TASK REQUIREMENTS: Reproduce word for word the lines from the one containing "Given: Click the 确认 button" through the one containing "This screenshot has height=521, width=724.", including both of those lines, and omit the pictures from your answer.

§

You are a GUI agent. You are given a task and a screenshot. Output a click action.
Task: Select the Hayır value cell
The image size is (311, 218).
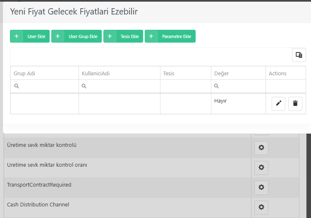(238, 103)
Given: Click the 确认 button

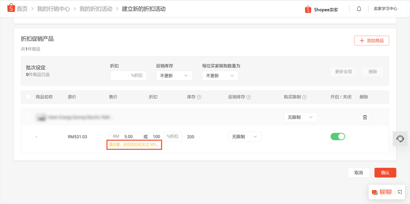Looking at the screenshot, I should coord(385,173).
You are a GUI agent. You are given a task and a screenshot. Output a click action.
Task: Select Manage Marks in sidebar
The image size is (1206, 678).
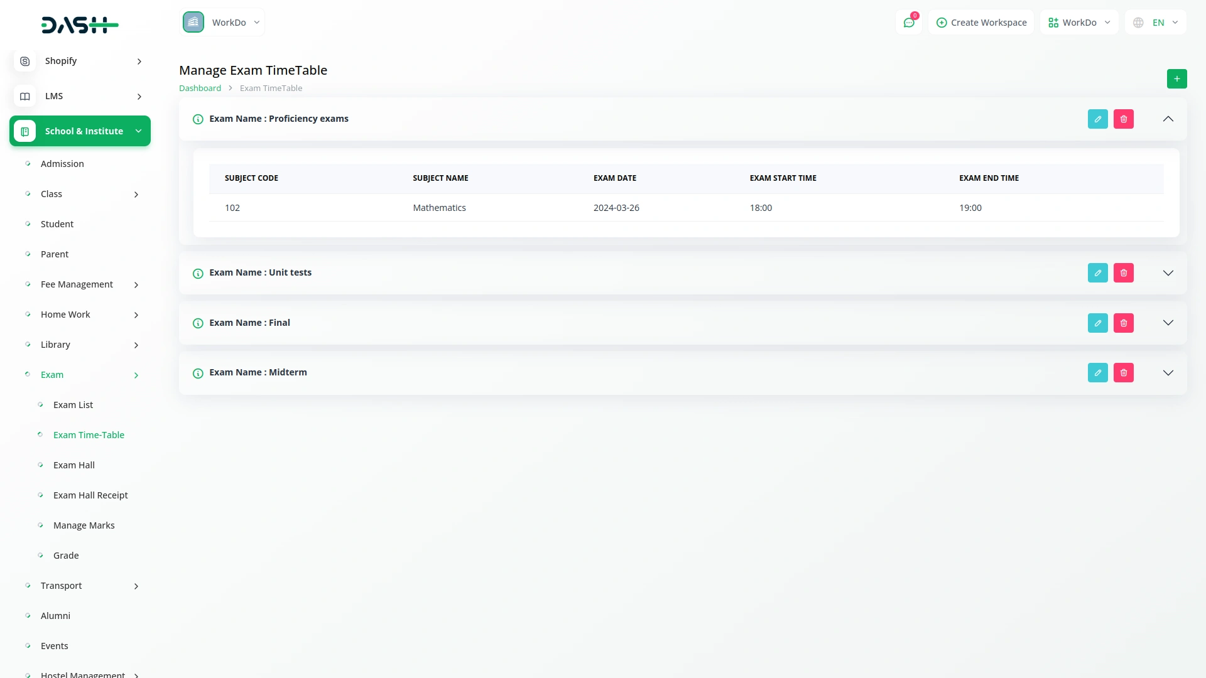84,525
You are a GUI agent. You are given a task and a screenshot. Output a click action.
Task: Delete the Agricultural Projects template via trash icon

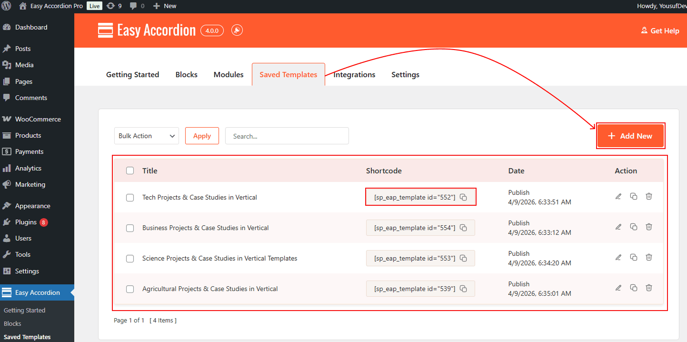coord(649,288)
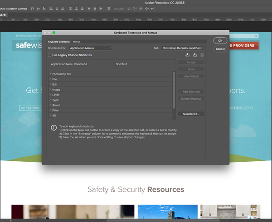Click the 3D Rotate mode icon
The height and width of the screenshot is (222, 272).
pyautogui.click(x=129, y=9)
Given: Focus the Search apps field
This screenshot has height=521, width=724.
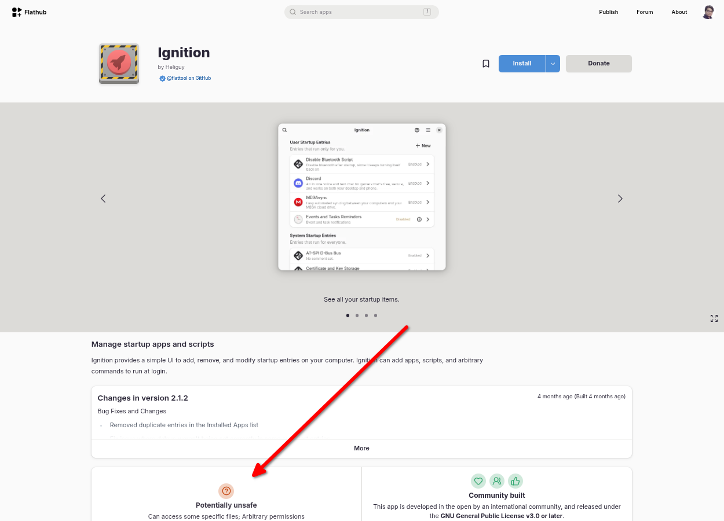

§

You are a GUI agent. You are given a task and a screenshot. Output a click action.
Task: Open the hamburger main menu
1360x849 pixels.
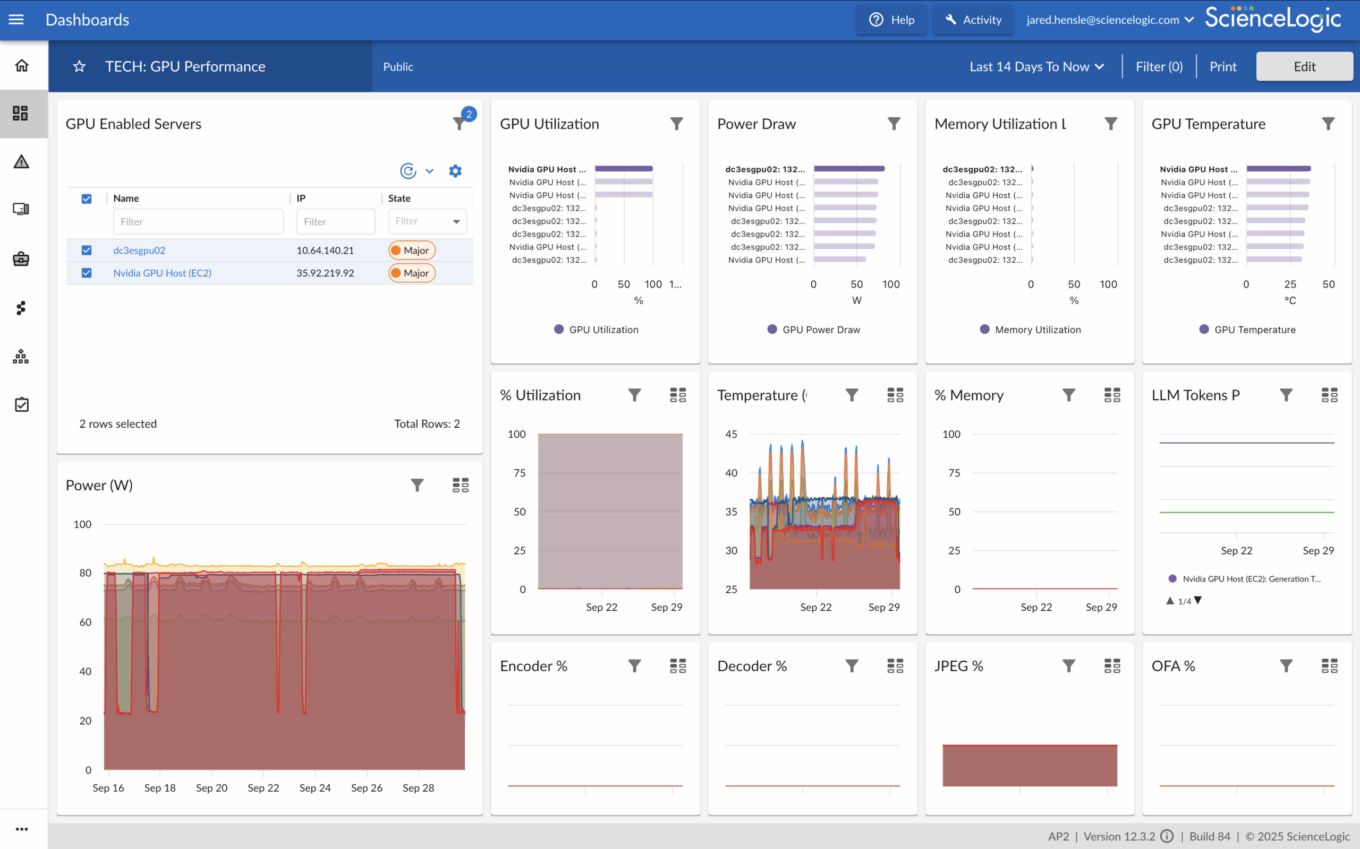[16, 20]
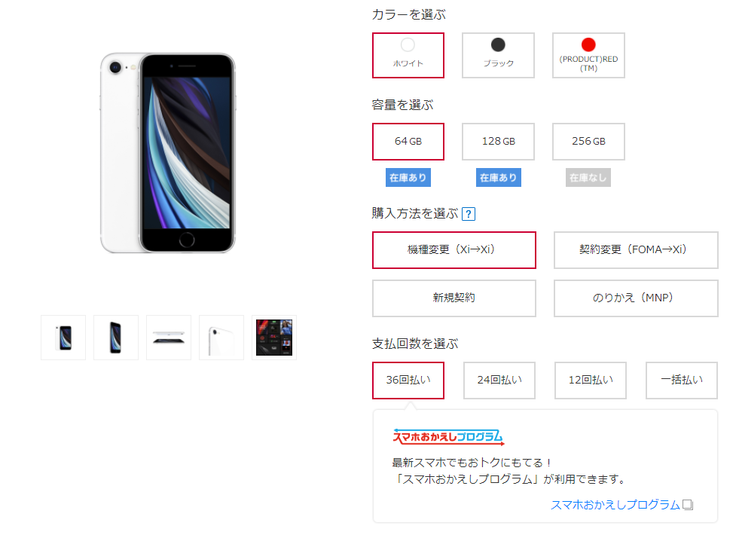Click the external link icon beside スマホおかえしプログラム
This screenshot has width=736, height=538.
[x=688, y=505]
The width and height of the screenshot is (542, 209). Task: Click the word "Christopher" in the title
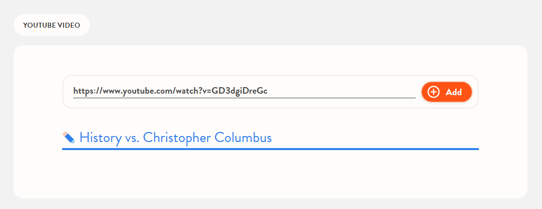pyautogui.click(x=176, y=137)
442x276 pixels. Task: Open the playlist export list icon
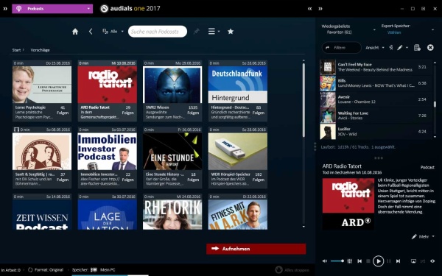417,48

§

RESULT OF THIS EXERCISE:
Given: Click the 确认 button

Looking at the screenshot, I should coord(385,173).
You are a GUI agent. You are given a task and a screenshot. Output a click action.
Task: Select Manage Marks in sidebar
The image size is (1206, 678).
84,525
You are a GUI agent. You are given a task and a screenshot. Output a click action.
Task: Delete the Agricultural Projects template via trash icon

coord(649,288)
Click the 3D Rotate mode icon
The height and width of the screenshot is (222, 272).
pyautogui.click(x=129, y=9)
Given: Focus the Search apps field
This screenshot has height=521, width=724.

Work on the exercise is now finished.